Fogo amigo e liturgias
As primeiras semanas do novo governo gaúcho confirmaram o que havia acontecido na campanha e no período de transição. O vice-governador foi descartado por Yeda e, sem função definida no governo, passou a fustigar a governadora através de declarações pela imprensa. O “fogo amigo” atingiu inclusive o marido da governadora, o economista Carlos Crusius, que desempenho um papel central na campanha e no período de transição. Feijó acusou a ingerência de Crusius no governo, observando que ele não havia sido eleito para nada e não tinha nenhum cargo no Executivo. O episódio serviu para azedar, definitivamente as relações entre o empresário e o casal Crusius. A partir daí, a situação só iria piorar. O último episódio dessa briga teve seu ápice na quarta-feira (7), quando Yeda Crusius, em entrevista à rádio Gaúcha, bateu forte em Paulo Feijó, reclamando de sua “falta de preparo para a vida pública e de sua irresponsabilidade”.

As declarações foram uma resposta à nota oficial divulgada no dia anterior por Feijó, que tratou das denúncias feitas por ele contra o presidente do Banco do Estado do Rio Grande do Sul (Banrisul), Fernando Lemos, confirmado por Yeda para permanecer no cargo. O vice-governador advertiu-a sobre os riscos de manter Lemos no cargo, dizendo que sua gestão não resistiria à uma auditoria. Na nota, entre outras coisas, o vice-governador reclama da falta de diálogo por parte de Yeda. Após entregar uma carta à governadora, Feijó pediu uma audiência com a mesma, mas não foi atendido. A resposta veio na entrevista à rádio Gaúcha: “Ele não se preparou para ser uma pessoa pública, não tem o perfil (...) Não sabe respeitar a liturgia do cargo (...) Precisa ter responsabilidade, sentir-se parte do governo e não querer ser um rei (...) Espero que amigos e parentes o ajudem”, disparou a governadora. Se alguém tinha alguma dúvida acerca do rompimento entre as duas principais autoridades políticas do Estado, deixou de tê-las após esse episódio.

“Um inimigo na trincheira”
Feijó tornou-se um sério problema para o governo Yeda Crusius.
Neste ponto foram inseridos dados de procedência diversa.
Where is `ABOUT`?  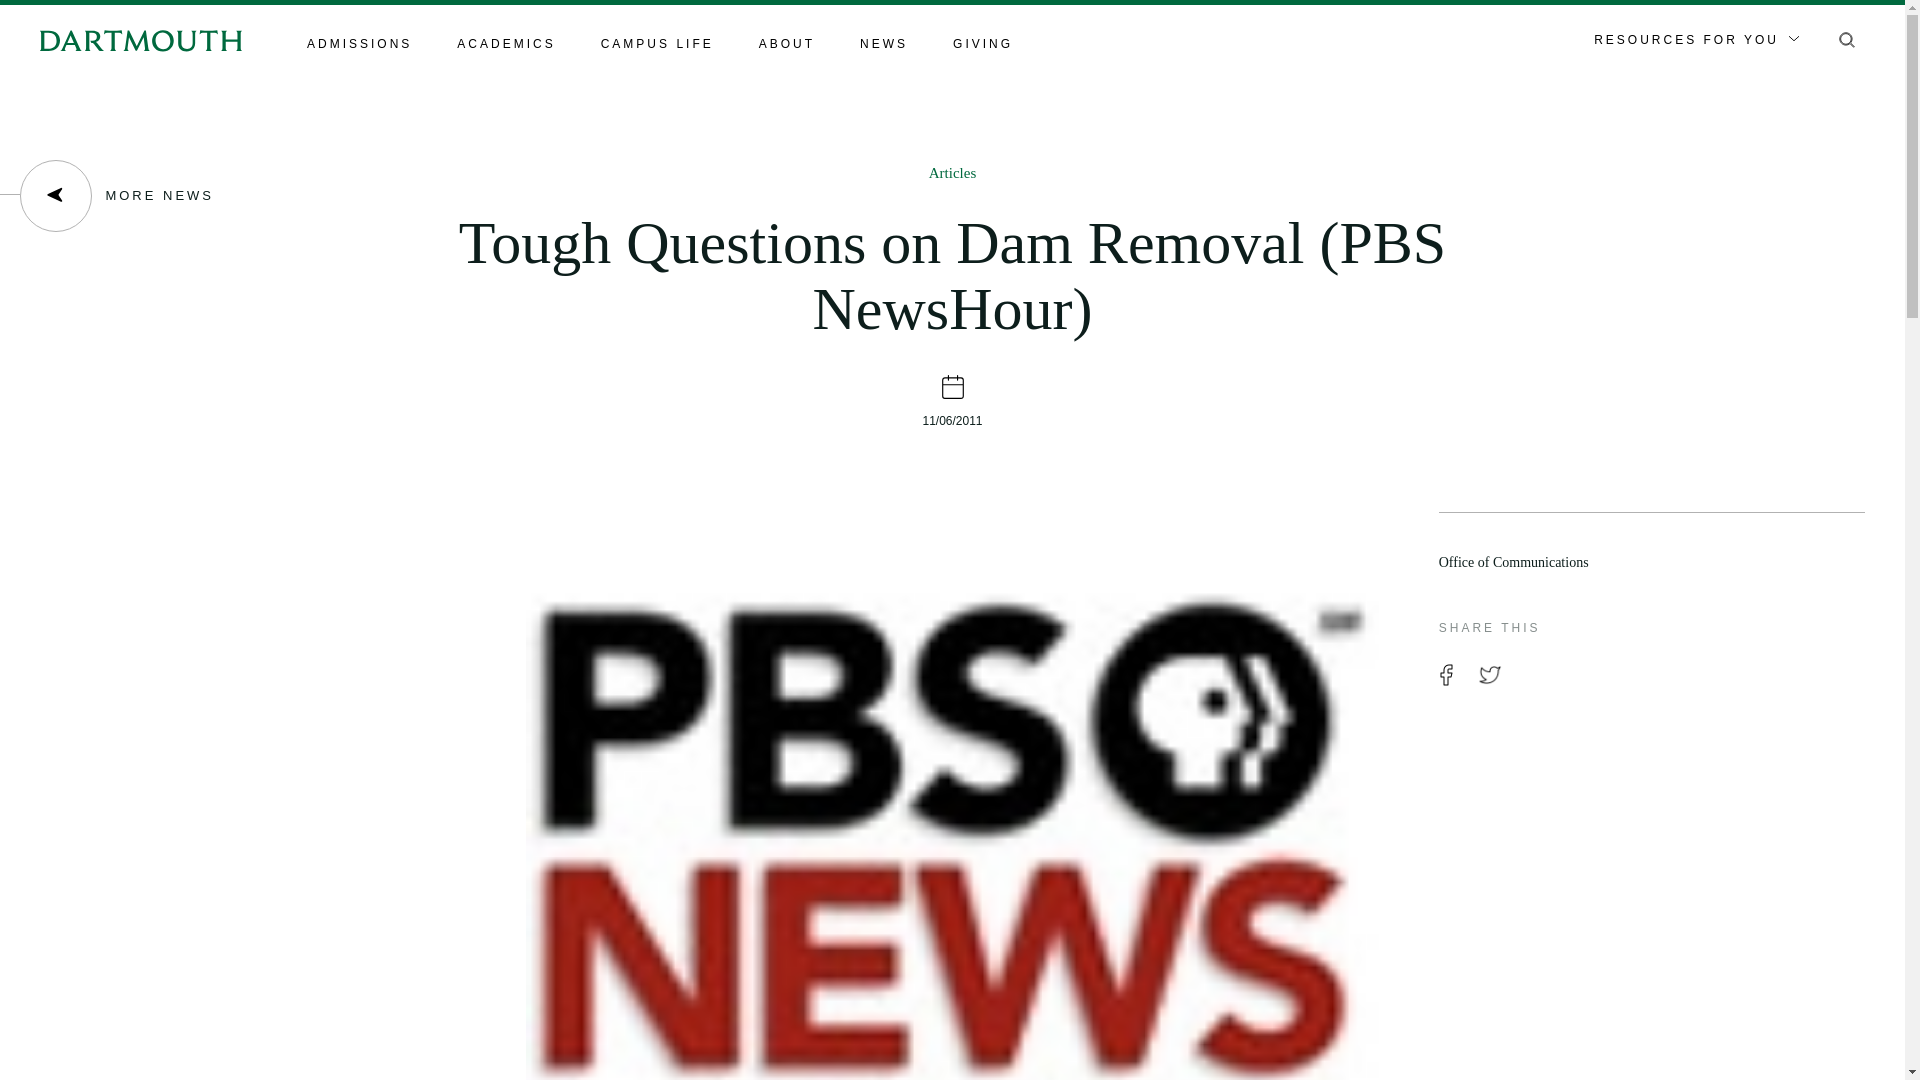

A governadora trabalha para isolá-lo politicamente, o que vem conseguindo fazer, com a ajuda do próprio vice, que não mede palavras em suas declarações e coleciona atritos. Mas ele ainda é o vice-governador e tem, entre suas atribuições, a de substituir a governadora quando esta se ausentar do Estado por períodos mais longos. Em função disso, Yeda tornou-se uma espécie de prisioneira no Palácio Piratini. Ela foi convidada para ir ao Japão em uma missão oficial e recusou pois não quer transmitir o cargo para o vice. A crise só não adquiriu proporções maiores ainda porque a mídia gaúcha vem tratando o assunto em pequenas notas. A exceção foi um editorial publicado quarta-feira pelo jornal Zero Hora, lamentando a briga: “é doloroso para os rio-grandenses constatar a cada dia o péssimo relacionamento entre a governadora e seu vice. Na falta de um papel claro para desempenhar, ele está se transformando num verdadeiro inimigo na trincheira”.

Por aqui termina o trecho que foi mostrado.